» WHAT IS BEING ASKED: Print the lines that run from the line with "Jobs in Lejweleputswa (9) (715, 900)" to the line with "FullHD (320, 2406)", keeping both end lines, exactly as they appear in the entries below, and nothing else.
#### GIVEN RECORDS ####
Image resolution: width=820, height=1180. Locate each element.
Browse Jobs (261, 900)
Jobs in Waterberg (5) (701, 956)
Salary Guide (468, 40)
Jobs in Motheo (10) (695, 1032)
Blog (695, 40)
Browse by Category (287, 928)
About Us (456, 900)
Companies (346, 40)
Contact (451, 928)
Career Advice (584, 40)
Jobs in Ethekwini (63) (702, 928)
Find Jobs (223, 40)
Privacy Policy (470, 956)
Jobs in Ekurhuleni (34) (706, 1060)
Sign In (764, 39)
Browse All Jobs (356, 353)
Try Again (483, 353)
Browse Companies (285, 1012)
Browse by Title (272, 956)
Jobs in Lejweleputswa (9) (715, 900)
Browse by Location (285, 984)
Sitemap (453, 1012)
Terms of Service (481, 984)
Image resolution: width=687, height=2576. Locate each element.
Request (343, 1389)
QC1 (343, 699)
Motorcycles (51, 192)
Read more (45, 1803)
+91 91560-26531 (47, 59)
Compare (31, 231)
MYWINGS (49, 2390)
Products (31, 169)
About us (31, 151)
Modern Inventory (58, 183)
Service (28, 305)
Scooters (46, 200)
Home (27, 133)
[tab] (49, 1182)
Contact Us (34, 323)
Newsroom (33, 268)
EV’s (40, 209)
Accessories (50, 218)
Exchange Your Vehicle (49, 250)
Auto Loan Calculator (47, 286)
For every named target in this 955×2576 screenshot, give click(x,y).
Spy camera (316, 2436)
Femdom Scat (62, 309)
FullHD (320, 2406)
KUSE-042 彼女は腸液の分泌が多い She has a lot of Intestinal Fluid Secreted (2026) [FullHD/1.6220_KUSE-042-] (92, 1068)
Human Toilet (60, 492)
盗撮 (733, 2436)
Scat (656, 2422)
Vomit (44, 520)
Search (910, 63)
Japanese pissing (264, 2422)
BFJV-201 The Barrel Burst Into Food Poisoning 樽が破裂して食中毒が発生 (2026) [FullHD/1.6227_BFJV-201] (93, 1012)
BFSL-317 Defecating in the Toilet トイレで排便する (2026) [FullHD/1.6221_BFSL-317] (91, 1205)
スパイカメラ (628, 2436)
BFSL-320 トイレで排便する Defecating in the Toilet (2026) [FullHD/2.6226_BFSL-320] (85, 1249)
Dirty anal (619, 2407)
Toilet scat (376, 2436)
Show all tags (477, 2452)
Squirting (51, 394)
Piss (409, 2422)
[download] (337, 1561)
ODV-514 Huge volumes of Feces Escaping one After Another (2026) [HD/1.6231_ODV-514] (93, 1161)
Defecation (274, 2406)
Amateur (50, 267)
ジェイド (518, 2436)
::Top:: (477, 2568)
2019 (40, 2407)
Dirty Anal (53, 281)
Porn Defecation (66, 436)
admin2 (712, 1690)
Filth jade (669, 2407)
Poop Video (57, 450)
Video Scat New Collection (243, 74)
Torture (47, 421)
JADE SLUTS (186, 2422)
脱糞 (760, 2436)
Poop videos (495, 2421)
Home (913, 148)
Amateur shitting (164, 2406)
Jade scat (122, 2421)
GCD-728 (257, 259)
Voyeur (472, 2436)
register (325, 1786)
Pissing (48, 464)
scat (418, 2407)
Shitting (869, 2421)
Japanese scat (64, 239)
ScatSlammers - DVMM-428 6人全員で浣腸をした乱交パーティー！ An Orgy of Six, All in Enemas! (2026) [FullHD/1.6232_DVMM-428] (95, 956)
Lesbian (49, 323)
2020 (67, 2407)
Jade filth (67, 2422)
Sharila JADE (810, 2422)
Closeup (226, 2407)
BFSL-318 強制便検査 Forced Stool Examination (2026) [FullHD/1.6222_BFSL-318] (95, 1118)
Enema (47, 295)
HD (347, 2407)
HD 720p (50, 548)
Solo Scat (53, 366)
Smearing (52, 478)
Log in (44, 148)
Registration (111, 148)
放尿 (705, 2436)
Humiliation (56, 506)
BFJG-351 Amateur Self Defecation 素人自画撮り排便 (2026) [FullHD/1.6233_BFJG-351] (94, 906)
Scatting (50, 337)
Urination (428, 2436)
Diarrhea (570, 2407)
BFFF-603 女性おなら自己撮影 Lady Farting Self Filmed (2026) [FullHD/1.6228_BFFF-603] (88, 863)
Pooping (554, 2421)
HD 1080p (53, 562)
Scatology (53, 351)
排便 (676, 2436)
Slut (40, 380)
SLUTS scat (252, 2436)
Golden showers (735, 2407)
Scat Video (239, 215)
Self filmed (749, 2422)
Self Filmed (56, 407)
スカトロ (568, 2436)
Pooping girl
####
» PROBLEM SOLUTION:
Jobs in Lejweleputswa (9) (715, 900)
Browse by Location (285, 984)
Sitemap (453, 1012)
Terms of Service (481, 984)
Image resolution: width=687, height=2576. Locate each element.
Request (343, 1389)
QC1 (343, 699)
Motorcycles (51, 192)
Read more (45, 1803)
+91 91560-26531 (47, 59)
Compare (31, 231)
MYWINGS (49, 2390)
Products (31, 169)
About us (31, 151)
Modern Inventory (58, 183)
Service (28, 305)
Scooters (46, 200)
Home (27, 133)
[tab] (49, 1182)
Contact Us (34, 323)
Newsroom (33, 268)
EV’s (40, 209)
Accessories (50, 218)
Exchange Your Vehicle (49, 250)
Auto Loan Calculator (47, 286)
For every named target in this 955×2576 screenshot, give click(x,y).
Spy camera (316, 2436)
Femdom Scat (62, 309)
FullHD (320, 2406)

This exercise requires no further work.